When beginning the process, Parkade surveyed teachers to identify schoolwide needs and collected data from the students, both of which showed significant challenges in behavior. Since behavior often affects academics, Parkade Elementary decided the behavior side was a good place to start.
Students with behavior problems move through a system of levels with varying privileges.
In the first level, "Classroom Community," students have all privileges and are with their peers and must participate in learning. If a student exhibits problematic behavior, they move to the "Safe Seat," a specific spot in the classroom separated from the student's peers.
If a student's behavior is still a problem, he or she moves to the safe seat in a "Buddy Room," a different classroom with another grade level class.
If issues persist, the students go to the "ABLE room," where they are separated from well-behaved classmates.
And if all else fails, the student is sent to the office, is no longer able to stay in school and must have a meeting with his or her parents.
Students who disrupt learning move through these levels in order, and as they improve, they regain privileges.
"We don't want kids to be at tier two until they graduate high school, so we're working on fading them out of those levels," Freeman said.
The School Board also urged Parkade to get parents involved in the process.
"This is our first year of truly having this model in place," Watkins said. "It's a complicated system and it's not easily taught to parents, but the response has been positive. All parents want their child to succeed, that is an absolute, but they don't always know how to do that."
In fall of 2010, Parkade assessed students' academic placement based on their levels on two tests and their AIMSweb fall benchmark score. If a student was below a certain level in two out of the three assessments, they were placed in tier two.
Grade level teams meet each Wednesday to analyze the data and talk about both the intervention efforts and classroom efforts regarding individual students.

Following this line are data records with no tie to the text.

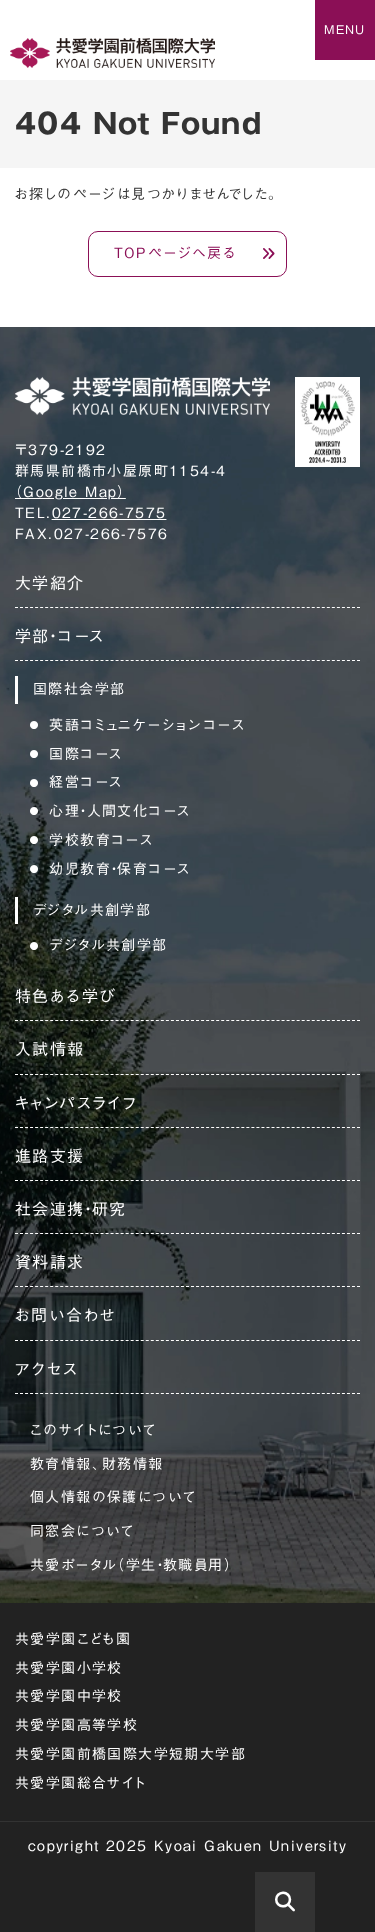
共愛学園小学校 (69, 1668)
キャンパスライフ (76, 1103)
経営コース (85, 782)
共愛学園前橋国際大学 (112, 53)
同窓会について (82, 1531)
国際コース (85, 754)
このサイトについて (93, 1430)
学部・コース (59, 636)
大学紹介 (50, 583)
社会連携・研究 (71, 1209)
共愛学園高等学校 (76, 1725)
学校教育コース (101, 840)
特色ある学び (65, 996)
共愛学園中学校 (69, 1696)
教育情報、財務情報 (97, 1464)
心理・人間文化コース (119, 811)
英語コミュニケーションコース (147, 725)
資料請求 (50, 1262)
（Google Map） (70, 492)
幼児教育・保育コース (119, 869)
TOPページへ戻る (175, 253)
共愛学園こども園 (73, 1639)
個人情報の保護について (113, 1497)
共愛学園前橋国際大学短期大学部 (130, 1754)
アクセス (47, 1369)
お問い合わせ (65, 1315)
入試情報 (50, 1049)
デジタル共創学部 (108, 945)
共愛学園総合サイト (81, 1783)
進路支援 (50, 1156)
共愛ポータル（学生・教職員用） (131, 1565)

Vertical teams were also formed to assess specific tiers. The newest teachers at Parkade have worked on tier one, focusing on core programs and resources. Teachers who have additional training have been working on tier two, and study research based interventions, monitor the success of the interventions in place and planning professional development. Every Thursday after the team meetings, leadership teams meet for tier three to reflect, plan, problem solve and monitor the work of all the processes in place.